After four exciting days at the conference in San Diego this year, attendees’ brains were brimming with information about the power of protein in the diet, among other key topics. Protein sessions were some of the best attended sessions overall, suggesting that protein research remains of prime interest to the nutrition science community. Protein studies, several of which were supported in part or full by the ENC research grant program, pointed to how adjustment of both quality and quantity of this macronutrient can bring about small but meaningful changes in metabolism and body composition.

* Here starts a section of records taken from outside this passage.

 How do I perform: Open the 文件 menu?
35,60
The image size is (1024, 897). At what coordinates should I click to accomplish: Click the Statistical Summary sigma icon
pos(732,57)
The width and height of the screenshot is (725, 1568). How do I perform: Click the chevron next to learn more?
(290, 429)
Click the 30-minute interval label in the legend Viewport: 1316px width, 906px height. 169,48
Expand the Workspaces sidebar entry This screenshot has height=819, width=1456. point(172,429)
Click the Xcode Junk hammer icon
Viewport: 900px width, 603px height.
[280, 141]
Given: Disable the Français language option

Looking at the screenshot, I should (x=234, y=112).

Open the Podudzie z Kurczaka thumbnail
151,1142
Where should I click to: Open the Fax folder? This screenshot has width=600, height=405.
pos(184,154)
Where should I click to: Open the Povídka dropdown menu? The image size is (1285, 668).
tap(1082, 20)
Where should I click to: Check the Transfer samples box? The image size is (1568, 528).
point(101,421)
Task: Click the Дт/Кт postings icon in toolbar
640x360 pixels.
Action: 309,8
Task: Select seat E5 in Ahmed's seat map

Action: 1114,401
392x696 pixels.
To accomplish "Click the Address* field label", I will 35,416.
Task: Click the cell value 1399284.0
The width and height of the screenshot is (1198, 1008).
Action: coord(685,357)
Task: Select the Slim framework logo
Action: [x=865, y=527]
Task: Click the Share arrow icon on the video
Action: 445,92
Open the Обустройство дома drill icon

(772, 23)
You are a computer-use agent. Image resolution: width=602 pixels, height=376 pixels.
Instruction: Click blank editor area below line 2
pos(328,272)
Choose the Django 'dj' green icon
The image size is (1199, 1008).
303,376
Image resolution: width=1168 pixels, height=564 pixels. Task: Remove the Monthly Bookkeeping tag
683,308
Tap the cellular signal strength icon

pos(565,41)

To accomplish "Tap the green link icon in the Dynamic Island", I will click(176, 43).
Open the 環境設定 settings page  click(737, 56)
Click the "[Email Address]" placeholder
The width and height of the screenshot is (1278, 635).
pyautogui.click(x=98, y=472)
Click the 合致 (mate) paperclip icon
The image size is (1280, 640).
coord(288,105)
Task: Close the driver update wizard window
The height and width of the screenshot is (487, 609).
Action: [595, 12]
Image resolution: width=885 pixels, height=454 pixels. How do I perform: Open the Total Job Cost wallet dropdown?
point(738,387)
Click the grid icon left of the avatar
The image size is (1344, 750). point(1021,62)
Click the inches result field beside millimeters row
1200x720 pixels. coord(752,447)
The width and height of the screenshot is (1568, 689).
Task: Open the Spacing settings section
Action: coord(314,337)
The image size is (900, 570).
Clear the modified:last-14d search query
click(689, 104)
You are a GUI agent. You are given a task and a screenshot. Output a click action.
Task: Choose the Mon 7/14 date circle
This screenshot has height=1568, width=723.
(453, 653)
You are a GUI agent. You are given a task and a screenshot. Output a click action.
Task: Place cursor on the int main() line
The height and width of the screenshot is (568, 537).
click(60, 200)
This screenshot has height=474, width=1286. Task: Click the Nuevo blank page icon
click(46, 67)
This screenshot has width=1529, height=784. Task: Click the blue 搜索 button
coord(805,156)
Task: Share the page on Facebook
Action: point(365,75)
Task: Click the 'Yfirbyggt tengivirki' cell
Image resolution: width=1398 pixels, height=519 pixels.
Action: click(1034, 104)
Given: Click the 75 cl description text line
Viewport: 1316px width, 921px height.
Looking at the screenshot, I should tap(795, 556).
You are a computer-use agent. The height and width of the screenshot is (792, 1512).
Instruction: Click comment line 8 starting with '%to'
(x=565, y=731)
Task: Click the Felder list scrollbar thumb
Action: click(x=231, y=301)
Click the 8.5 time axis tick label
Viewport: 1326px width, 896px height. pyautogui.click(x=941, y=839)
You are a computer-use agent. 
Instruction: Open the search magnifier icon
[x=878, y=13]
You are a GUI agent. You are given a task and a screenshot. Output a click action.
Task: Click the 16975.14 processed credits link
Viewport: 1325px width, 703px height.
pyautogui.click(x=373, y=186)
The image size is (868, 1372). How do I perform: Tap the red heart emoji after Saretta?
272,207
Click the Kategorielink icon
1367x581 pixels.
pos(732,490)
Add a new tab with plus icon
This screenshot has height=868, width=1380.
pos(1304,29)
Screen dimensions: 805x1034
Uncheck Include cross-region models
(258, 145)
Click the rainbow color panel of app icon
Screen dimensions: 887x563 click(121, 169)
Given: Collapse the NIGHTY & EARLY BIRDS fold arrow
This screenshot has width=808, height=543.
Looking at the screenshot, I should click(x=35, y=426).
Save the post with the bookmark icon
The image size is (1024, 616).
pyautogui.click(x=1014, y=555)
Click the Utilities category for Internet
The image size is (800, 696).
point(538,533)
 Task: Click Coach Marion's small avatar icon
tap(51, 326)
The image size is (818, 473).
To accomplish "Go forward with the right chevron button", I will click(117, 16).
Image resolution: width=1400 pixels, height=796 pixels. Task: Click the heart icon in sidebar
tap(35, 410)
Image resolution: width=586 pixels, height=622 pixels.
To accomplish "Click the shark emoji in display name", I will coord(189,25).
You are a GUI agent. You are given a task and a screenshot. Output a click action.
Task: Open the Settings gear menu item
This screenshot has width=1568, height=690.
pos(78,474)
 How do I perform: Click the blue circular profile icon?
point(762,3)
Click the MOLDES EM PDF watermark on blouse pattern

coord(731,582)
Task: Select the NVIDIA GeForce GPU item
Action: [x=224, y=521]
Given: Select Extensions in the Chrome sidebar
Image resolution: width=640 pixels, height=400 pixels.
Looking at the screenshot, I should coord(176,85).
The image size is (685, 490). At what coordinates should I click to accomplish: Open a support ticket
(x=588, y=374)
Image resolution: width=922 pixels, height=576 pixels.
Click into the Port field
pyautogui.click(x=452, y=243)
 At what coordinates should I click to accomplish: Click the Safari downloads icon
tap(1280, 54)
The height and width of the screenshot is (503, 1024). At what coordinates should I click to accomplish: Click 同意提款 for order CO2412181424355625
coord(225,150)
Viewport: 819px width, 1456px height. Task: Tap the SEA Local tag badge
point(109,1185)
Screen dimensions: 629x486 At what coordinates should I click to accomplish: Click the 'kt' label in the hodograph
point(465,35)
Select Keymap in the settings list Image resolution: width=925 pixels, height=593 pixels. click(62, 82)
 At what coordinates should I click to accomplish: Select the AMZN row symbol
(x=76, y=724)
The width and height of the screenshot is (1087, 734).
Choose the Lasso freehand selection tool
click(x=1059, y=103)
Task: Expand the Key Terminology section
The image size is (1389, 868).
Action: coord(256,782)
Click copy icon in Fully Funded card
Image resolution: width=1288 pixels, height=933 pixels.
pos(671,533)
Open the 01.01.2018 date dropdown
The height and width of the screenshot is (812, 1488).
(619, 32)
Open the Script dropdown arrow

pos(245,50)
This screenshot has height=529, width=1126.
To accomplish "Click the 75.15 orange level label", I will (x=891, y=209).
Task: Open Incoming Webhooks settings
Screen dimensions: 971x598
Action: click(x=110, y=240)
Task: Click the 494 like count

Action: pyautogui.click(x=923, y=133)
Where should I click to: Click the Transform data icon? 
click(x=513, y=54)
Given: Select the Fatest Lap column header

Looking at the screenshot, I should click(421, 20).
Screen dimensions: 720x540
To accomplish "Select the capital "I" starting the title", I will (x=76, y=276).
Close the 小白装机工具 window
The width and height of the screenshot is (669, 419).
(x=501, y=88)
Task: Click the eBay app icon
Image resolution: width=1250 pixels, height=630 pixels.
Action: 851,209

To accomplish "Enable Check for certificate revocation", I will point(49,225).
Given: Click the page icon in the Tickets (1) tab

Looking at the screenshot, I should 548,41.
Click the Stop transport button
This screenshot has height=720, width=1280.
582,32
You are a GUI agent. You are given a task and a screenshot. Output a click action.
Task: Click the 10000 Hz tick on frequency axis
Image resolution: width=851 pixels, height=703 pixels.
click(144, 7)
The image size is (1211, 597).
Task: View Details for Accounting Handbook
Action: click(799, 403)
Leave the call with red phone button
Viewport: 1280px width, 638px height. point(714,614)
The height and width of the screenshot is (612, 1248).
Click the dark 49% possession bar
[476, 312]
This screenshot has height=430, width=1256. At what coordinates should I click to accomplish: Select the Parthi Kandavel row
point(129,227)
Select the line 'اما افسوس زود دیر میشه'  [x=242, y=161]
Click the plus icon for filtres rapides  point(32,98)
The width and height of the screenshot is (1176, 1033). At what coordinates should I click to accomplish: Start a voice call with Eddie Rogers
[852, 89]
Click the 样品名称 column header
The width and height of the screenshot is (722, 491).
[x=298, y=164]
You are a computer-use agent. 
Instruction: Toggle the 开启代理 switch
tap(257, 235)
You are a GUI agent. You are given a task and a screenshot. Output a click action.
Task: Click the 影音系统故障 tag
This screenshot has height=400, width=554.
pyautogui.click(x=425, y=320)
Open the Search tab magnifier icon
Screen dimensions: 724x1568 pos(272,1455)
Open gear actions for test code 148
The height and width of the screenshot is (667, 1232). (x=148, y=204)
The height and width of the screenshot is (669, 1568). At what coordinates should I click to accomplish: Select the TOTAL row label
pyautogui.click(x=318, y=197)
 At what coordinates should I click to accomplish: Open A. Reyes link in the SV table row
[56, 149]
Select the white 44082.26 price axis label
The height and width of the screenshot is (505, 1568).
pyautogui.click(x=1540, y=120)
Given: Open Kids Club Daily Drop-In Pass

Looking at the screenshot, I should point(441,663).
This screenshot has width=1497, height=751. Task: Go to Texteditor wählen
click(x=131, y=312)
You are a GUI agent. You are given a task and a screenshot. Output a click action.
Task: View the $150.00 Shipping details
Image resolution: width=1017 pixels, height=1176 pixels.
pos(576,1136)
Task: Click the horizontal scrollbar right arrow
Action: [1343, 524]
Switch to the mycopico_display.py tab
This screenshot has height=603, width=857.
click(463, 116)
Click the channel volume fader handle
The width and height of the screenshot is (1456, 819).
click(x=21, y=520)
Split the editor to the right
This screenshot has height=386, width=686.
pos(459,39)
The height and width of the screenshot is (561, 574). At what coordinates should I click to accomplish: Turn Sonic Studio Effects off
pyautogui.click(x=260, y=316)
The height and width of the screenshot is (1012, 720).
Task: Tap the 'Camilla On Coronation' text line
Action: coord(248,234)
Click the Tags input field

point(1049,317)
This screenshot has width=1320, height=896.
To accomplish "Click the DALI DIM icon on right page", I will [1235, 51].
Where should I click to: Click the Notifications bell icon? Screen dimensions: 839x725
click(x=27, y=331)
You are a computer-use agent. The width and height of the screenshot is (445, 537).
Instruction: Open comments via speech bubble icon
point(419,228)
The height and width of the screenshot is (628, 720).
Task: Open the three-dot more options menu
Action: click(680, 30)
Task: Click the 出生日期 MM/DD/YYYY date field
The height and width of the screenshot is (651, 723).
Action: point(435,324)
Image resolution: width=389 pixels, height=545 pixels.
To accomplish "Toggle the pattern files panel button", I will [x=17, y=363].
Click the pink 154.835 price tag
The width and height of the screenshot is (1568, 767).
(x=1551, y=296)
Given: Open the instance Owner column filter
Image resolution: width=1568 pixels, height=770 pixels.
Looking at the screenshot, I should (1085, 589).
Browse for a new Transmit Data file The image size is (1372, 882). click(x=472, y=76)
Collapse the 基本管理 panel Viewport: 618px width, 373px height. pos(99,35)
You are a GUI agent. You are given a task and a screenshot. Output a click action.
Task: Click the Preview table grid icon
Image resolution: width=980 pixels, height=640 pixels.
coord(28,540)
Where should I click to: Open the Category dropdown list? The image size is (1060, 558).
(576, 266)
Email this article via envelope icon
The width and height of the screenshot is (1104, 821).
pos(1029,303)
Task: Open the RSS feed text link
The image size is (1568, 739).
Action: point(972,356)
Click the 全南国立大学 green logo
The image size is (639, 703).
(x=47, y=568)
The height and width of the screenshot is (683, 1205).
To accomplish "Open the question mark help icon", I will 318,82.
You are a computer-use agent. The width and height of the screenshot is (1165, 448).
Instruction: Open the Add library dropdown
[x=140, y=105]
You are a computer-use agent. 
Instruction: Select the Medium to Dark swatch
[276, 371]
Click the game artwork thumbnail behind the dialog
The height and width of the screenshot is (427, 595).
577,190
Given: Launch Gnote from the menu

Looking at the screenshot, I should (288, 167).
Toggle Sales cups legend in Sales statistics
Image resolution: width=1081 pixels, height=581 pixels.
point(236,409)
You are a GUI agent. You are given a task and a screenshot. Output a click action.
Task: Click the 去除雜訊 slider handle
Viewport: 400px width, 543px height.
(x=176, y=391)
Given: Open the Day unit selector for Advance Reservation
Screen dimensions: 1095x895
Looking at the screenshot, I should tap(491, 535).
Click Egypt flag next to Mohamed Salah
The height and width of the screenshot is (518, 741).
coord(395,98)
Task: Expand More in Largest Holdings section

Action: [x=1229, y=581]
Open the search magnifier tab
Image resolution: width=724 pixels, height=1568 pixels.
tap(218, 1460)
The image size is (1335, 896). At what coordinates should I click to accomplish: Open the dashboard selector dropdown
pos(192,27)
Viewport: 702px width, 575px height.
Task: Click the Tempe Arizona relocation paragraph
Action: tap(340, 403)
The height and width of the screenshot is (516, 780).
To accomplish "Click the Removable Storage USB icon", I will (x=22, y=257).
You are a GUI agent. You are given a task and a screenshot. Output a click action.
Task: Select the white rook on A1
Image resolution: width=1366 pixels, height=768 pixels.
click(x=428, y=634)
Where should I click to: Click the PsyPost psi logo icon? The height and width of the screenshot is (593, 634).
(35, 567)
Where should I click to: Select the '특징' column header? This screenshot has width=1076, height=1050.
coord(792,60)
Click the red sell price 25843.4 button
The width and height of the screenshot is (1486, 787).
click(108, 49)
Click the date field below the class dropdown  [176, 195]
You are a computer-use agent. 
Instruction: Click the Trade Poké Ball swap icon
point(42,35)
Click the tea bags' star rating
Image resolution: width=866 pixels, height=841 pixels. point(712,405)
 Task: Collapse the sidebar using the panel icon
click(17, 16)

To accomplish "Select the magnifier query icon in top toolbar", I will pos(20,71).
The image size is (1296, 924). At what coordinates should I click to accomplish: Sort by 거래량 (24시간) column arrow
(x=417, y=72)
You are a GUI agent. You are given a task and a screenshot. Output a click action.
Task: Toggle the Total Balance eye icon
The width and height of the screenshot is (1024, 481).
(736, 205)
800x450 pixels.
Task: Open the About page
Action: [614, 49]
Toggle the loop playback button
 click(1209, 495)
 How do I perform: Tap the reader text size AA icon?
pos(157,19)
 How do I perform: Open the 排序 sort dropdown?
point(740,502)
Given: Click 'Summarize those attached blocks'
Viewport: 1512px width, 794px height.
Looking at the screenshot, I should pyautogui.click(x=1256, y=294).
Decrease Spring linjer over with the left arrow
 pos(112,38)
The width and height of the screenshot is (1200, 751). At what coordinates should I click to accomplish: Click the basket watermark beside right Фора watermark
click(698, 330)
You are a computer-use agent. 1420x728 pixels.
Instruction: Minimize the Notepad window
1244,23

In one study presented at EB 2014, egg protein, when consumed for breakfast, was shown to affect postprandial energy metabolism and provide increased satiety in overweight children.1 Protein, therefore, may play a key role in weight management. Another study demonstrated that consumption of one egg per day did not influence blood lipid levels in diabetic patients. Egg protein was thus concluded to not increase risk for cardiovascular disease in the study population.2

Beyond protein, evidence from a meta-analysis of dietary cholesterol and heart health suggested that previously declared correlations between dietary cholesterol consumption and heart disease may be unfounded.3 Researchers also investigated the effects of differential macronutrient distribution in the diet and found that lowering carbohydrate intake had the potential to decrease insulin resistance4 and accelerate fat oxidation.5 Exploring the link between diet, diabetes and cardiovascular disease, an animal study found whole egg protein increased blood vitamin D concentrations and favorably affected physiologic diabetic dysfunctions.6 And in another study of nutrient adequacy, eggs were found to potentially positively impact serum levels of certain carotenoids.7

As presented at the 2014 EB conference, current evidence thus suggests that consuming eggs as a source of high-quality protein may assist in weight loss, improve disease risk factors and promote intakes of certain nutrients. However, whether the aforementioned effects can be sustained over time warrants additional investigation.

References:

  1. Binns A, Gray M, Seo H-S, Zhang B, Luckett C, Smith K, Baum JI. Consumption of an egg-based breakfast reduces hunger and increases postprandial energy metabolism in normal weight (NW) and overweight (OW) school-aged children. FASEB J. 2014;28(1S):381.4.
  2. Ballesteros MN, Valenzuela F, Robles A, Artalejo E, Valdez H, Fernandez ML. One egg a day does not increase the risk for cardiovascular disease in diabetic patients. FASEB J. 2014;28(1S):381.5
  3. Berger SE, Raman G, Vishwanathan R, Jacques P, Johnson EJ. Dietary cholesterol and heart health: a systematic review and meta-analysis. FASEB J. 2014;28(1S):267.6.
  4. Watkins BA, Pappan KL, Kim J, Freidenreich D, Kunces L, Volk B, Saenz C, Volek J. Carbohydrate feeding and impact on global metabolomics in relation to insulin sensitivity in men with metabolic syndrome. FASEB J. 2014;28(1S):248.8.
  5. Kunces LJ, Volk B, Freidenreich D, Saenz C, Fernandez ML, Maresh C, Kraemer W, Phinney S, Volek J. Effect of a very low carbohydrate diet followed by incremental increases in carbohydrate on respiratory exchange ratio. FASEB J. 2014;28(1S):LB444.
  6. Van Wyk K, Schalinske K. Whole egg protein markedly increases blood vitamin D concentrations in male Sprague-Dawley rats. FASEB J. 2014;28(1S):1041.9.
  7. Aljohi H, Dopler-Nelson M, Wilson TA. Consumption of 12 eggs per week for 1 year increases serum zeaxanthin concentrations but not other major carotenoids, tocopherols, and retinol in humans. FASEB J. 2014;28(1S):645.25.